**PROBLEM DETAILS**
Repeat exactly each line of the data provided below.
(DATA RECORDS Opens)
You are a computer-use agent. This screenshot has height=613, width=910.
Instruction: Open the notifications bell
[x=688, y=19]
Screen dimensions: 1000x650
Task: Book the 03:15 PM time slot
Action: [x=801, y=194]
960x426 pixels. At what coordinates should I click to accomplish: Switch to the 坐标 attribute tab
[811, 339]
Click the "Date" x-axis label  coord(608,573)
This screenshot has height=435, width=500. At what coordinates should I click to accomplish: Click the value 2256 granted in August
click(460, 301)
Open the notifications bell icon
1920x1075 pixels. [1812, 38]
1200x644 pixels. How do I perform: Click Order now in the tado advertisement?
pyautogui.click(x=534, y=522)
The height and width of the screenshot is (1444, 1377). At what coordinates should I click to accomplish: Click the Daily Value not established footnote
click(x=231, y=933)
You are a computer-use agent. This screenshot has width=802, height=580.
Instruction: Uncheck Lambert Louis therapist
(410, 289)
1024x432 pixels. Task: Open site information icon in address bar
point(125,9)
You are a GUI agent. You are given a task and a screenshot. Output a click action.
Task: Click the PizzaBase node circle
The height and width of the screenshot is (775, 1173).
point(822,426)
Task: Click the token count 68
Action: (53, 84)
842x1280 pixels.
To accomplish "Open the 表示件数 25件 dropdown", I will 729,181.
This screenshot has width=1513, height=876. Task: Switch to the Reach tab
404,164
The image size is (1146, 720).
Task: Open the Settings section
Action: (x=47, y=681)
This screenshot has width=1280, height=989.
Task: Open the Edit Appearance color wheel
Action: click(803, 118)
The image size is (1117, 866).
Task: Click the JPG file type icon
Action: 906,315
(DATA RECORDS Closes)
**RESULT FOR THIS EXERCISE**
You are a computer-use agent. This screenshot has height=613, width=910.
Instruction: Open the notifications bell
[x=688, y=19]
Screen dimensions: 1000x650
Task: Book the 03:15 PM time slot
Action: [x=801, y=194]
960x426 pixels. At what coordinates should I click to accomplish: Switch to the 坐标 attribute tab
[811, 339]
Click the "Date" x-axis label  coord(608,573)
This screenshot has height=435, width=500. At what coordinates should I click to accomplish: Click the value 2256 granted in August
click(460, 301)
Open the notifications bell icon
1920x1075 pixels. [1812, 38]
1200x644 pixels. How do I perform: Click Order now in the tado advertisement?
pyautogui.click(x=534, y=522)
The height and width of the screenshot is (1444, 1377). At what coordinates should I click to accomplish: Click the Daily Value not established footnote
click(x=231, y=933)
You are a computer-use agent. This screenshot has width=802, height=580.
Instruction: Uncheck Lambert Louis therapist
(410, 289)
1024x432 pixels. Task: Open site information icon in address bar
point(125,9)
You are a GUI agent. You are given a task and a screenshot. Output a click action.
Task: Click the PizzaBase node circle
The height and width of the screenshot is (775, 1173).
point(822,426)
Task: Click the token count 68
Action: (53, 84)
842x1280 pixels.
To accomplish "Open the 表示件数 25件 dropdown", I will 729,181.
This screenshot has width=1513, height=876. Task: Switch to the Reach tab
404,164
The image size is (1146, 720).
Task: Open the Settings section
Action: (x=47, y=681)
This screenshot has width=1280, height=989.
Task: Open the Edit Appearance color wheel
Action: click(803, 118)
The image size is (1117, 866).
Task: Click the JPG file type icon
Action: 906,315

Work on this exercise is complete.